Segment Start: Records shown

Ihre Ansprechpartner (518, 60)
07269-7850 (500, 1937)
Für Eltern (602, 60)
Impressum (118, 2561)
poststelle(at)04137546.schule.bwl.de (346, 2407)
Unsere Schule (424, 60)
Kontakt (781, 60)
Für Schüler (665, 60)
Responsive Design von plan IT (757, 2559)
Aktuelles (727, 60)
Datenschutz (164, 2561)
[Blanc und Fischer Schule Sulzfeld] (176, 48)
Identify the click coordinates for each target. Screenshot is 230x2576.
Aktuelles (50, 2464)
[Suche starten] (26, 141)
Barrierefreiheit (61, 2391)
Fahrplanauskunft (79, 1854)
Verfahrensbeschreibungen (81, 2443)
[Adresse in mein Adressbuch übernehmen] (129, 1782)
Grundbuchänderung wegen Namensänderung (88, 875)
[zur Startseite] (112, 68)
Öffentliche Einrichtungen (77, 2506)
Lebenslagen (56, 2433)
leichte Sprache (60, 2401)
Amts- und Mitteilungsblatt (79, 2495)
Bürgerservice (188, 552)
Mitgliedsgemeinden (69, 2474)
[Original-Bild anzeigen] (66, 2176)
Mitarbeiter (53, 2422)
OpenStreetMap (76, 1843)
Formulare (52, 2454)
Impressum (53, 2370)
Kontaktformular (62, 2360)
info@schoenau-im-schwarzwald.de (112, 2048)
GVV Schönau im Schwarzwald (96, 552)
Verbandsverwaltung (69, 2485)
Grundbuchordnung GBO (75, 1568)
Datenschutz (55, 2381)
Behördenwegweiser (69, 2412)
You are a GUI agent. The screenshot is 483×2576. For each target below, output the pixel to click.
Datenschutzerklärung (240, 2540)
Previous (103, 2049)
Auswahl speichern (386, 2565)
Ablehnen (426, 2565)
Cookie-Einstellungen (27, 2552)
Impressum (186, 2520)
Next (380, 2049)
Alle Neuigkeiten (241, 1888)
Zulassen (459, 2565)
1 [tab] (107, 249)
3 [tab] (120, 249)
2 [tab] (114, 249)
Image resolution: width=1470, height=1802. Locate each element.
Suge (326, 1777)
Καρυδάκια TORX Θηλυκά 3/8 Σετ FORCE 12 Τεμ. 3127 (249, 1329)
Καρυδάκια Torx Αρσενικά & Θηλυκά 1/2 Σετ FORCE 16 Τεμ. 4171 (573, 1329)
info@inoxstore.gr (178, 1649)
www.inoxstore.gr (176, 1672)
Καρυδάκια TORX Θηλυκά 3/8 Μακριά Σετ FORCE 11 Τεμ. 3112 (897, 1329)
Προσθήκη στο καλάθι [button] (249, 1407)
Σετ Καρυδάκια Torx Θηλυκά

Segment End: Records shown

Your objective
The answer must hold exactly the lines of the entries above, from the first line through the line that contains "GVV Schönau im Schwarzwald (96, 552)", and no others.

Written answer
Ihre Ansprechpartner (518, 60)
07269-7850 (500, 1937)
Für Eltern (602, 60)
Impressum (118, 2561)
poststelle(at)04137546.schule.bwl.de (346, 2407)
Unsere Schule (424, 60)
Kontakt (781, 60)
Für Schüler (665, 60)
Responsive Design von plan IT (757, 2559)
Aktuelles (727, 60)
Datenschutz (164, 2561)
[Blanc und Fischer Schule Sulzfeld] (176, 48)
Identify the click coordinates for each target. Screenshot is 230x2576.
Aktuelles (50, 2464)
[Suche starten] (26, 141)
Barrierefreiheit (61, 2391)
Fahrplanauskunft (79, 1854)
Verfahrensbeschreibungen (81, 2443)
[Adresse in mein Adressbuch übernehmen] (129, 1782)
Grundbuchänderung wegen Namensänderung (88, 875)
[zur Startseite] (112, 68)
Öffentliche Einrichtungen (77, 2506)
Lebenslagen (56, 2433)
leichte Sprache (60, 2401)
Amts- und Mitteilungsblatt (79, 2495)
Bürgerservice (188, 552)
Mitgliedsgemeinden (69, 2474)
[Original-Bild anzeigen] (66, 2176)
Mitarbeiter (53, 2422)
OpenStreetMap (76, 1843)
Formulare (52, 2454)
Impressum (53, 2370)
Kontaktformular (62, 2360)
info@schoenau-im-schwarzwald.de (112, 2048)
GVV Schönau im Schwarzwald (96, 552)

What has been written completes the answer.